Company of Sirens- Troyanne , Chapter Cardiff , October 16, 2013
As I left the performance of Troyanne at Chapter a group of women who had been in the audience at Chapter's studio were tightening into a group hug, seeking mutual solace and comfort after the relentless pain of the play.  This is an unflinching, deeply tragic play based on true stories of personal loss suffered as a result of America's epidemic of gun ownership and gunplay.  Ian Rowlands has written a world-class drama – a steely, unflinching and entirely unsentimental work.  

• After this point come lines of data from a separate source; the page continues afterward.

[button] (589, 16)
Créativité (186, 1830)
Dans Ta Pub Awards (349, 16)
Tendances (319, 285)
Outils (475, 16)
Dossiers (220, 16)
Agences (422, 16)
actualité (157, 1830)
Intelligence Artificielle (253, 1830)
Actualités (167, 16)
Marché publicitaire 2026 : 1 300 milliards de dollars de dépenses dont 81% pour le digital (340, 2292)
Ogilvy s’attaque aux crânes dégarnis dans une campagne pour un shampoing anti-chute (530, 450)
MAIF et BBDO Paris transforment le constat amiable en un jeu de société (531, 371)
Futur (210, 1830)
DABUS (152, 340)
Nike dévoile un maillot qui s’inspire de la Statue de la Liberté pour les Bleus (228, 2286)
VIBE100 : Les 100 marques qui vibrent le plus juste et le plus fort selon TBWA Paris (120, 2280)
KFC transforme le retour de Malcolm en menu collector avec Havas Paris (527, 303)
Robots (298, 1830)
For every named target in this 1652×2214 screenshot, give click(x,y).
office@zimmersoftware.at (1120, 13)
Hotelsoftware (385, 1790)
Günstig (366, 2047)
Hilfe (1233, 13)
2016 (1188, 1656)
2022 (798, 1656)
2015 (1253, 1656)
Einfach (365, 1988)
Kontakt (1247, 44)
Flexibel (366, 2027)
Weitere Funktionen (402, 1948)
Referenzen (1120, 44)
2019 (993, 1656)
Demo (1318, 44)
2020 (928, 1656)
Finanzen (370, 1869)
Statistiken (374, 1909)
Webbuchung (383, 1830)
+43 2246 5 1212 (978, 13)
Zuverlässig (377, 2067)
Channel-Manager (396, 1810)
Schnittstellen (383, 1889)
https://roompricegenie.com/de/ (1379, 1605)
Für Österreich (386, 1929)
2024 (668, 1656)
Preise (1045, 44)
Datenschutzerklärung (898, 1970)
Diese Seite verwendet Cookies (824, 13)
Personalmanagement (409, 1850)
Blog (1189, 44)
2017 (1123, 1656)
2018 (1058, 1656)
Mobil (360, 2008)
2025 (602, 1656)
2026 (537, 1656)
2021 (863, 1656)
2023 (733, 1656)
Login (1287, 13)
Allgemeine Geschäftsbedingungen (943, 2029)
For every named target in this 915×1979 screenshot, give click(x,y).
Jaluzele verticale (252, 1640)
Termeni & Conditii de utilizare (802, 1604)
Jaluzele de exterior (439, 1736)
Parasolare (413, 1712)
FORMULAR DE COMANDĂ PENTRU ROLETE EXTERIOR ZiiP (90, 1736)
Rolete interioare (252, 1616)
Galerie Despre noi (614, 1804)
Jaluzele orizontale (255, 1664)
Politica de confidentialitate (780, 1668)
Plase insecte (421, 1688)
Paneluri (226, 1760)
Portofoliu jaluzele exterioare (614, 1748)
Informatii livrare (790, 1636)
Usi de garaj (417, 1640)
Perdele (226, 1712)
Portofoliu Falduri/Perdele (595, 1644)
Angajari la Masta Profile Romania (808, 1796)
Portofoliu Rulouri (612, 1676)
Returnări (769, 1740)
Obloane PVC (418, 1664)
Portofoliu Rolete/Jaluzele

The quartet of actors (Caroline Bunce, Rebecca Knowles, Jannah Warlow and Dick Bradnum) totally and collectively delivered, offering cool performances of nuanced pain, rage against the Fates and world-whipped resignation, with the emotions constantly pressure-cooking on the inside, all under the assured direction of Chris Durnall.  Boldly, and very baldly staged,  employing the very minimum of props (but given implied space and the colour of birdsong courtesy of a very effective sound design by Dan Lawrence) this was and is Greek tragedy for gun-ridden times. Powerful.  Challenging.  And deeply, deeply wounding. 
This production by Company of Sirens deserves to, and needs to be seen more widely.  It is not a preacherly play, but it is most disarmingly powerful (pardoning the pun) in its examination of the painful and tragic consequences of lax gun control in a huge country.